A Pfizer registou lucros líquidos de 2,7 mil milhões de dólares (cerca de 2,5 mil milhões de euros) no primeiro trimestre de 2026, menos 9% face ao mesmo período do ano passado, informou hoje a farmacêutica.
De acordo com a informação divulgada, a empresa alcançou as receitas de 14,5 mil milhões de dólares no primeiro trimestre, o que representa um aumento de 5% face ao mesmo período de 2025. Excluindo os produtos relacionados com a covid-19, o crescimento operacional ascendeu a 7%.
Segundo a empresa, o desempenho foi sustentado sobretudo por um aumento de 22% nas receitas de medicamentos recentemente lançados ou adquiridos, com destaque para áreas como oncologia e doenças crónicas.
O lucro por ação diluído recuou para 0,47 dólares e, em termos ajustados, o lucro por ação fixou-se em 0,75 dólares, abaixo dos 0,92 dólares registados no período homólogo.
Entre janeiro e março, a farmacêutica investiu cerca de 2,5 mil milhões de dólares em investigação e desenvolvimento e distribuiu 2,4 mil milhões de dólares em dividendos aos acionistas.
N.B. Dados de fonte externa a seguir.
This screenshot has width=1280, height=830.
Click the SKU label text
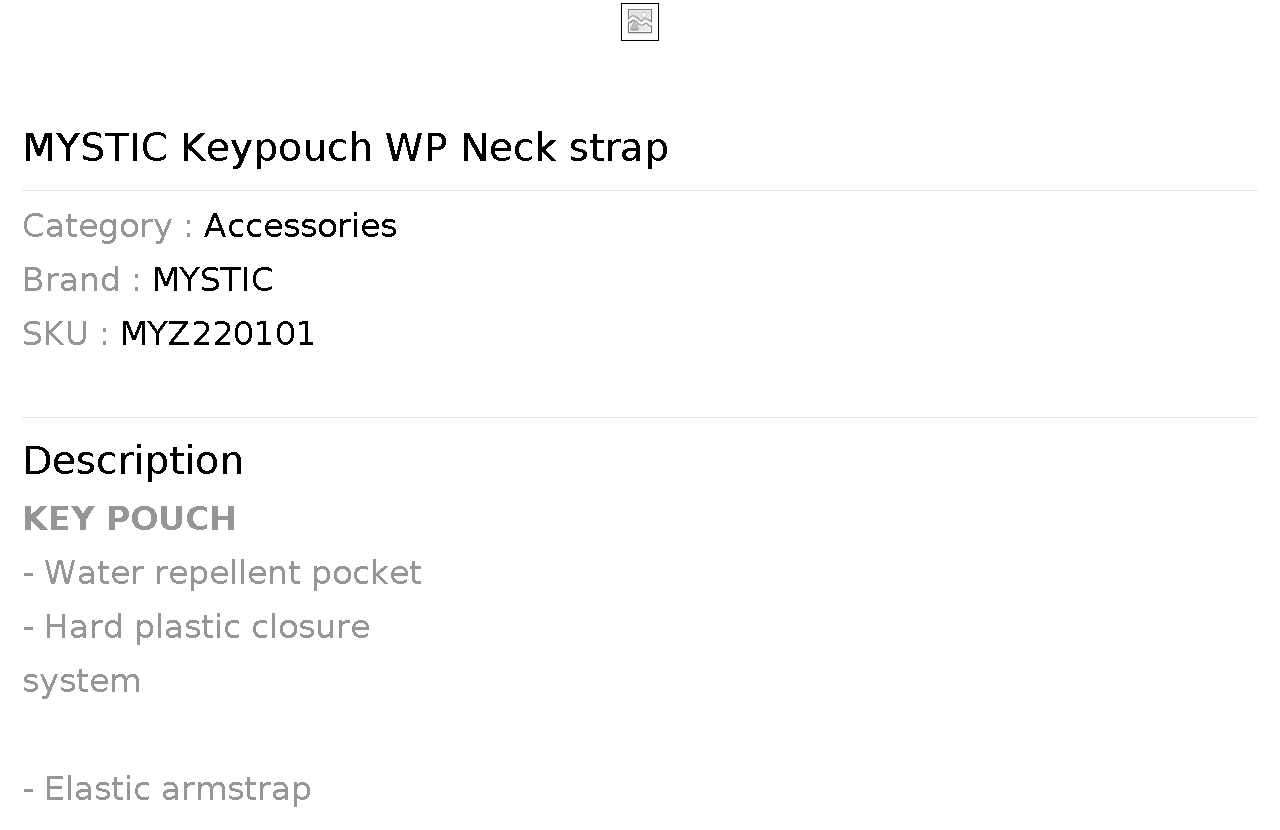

Citado em comunicado, o presidente executivo (CEO), Albert Bourla, afirmou que a empresa teve “um arranque forte em 2026”, sublinhando o progresso do ‘pipeline’ de investigação, com resultados positivos em ensaios clínicos de fase avançada, sobretudo nas áreas de oncologia e obesidade.
A empresa reiterou as previsões para 2026, antecipando receitas anuais entre 59,5 e 62,5 mil milhões de dólares e um lucro por ação ajustado entre 2,80 e 3,00 dólares.
A Pfizer sublinhou que continuará a apostar na inovação e na expansão do portefólio como motores de crescimento a longo prazo, num contexto de maior concorrência de genéricos e biossimilares.